(Stored records)
•••
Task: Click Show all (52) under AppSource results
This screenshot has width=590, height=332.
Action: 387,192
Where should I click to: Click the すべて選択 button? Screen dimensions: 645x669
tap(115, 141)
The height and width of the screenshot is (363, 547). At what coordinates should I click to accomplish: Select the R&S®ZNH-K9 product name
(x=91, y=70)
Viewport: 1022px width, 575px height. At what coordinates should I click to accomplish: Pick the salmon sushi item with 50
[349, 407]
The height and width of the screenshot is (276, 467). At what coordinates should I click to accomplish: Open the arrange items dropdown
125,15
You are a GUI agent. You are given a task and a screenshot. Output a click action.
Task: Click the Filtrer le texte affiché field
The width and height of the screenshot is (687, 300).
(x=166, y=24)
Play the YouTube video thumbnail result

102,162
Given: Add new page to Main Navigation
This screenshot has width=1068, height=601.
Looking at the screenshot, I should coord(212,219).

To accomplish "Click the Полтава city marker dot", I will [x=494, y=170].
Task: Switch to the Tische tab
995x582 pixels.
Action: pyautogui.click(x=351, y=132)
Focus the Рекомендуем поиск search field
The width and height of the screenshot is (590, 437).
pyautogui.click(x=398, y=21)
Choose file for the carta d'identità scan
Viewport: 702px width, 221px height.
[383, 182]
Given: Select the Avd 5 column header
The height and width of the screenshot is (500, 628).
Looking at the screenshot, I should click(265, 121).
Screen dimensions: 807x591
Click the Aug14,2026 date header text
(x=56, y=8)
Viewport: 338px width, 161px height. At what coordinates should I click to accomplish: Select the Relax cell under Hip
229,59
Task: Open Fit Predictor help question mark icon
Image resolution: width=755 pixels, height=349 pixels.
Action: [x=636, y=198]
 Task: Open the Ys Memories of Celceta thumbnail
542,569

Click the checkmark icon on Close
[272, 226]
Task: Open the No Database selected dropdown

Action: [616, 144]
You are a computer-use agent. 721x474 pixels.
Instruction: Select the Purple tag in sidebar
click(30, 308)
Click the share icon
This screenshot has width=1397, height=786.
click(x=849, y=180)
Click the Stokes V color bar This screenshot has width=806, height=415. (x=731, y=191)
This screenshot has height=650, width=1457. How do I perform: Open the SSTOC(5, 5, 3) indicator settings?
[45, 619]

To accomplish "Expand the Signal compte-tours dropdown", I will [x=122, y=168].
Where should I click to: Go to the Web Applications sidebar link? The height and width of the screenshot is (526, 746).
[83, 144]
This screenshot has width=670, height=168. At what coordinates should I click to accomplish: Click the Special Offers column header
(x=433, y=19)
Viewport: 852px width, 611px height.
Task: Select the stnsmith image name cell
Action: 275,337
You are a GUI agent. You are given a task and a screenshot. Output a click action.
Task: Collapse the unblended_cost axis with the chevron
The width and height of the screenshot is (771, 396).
•••
PROBLEM REQUIREMENTS =
What is needed is each line of the entries that contains the word "will".

REPLY TO THE EXERCISE =
To accomplish "Click the Полтава city marker dot", I will [x=494, y=170].
To accomplish "Expand the Signal compte-tours dropdown", I will [x=122, y=168].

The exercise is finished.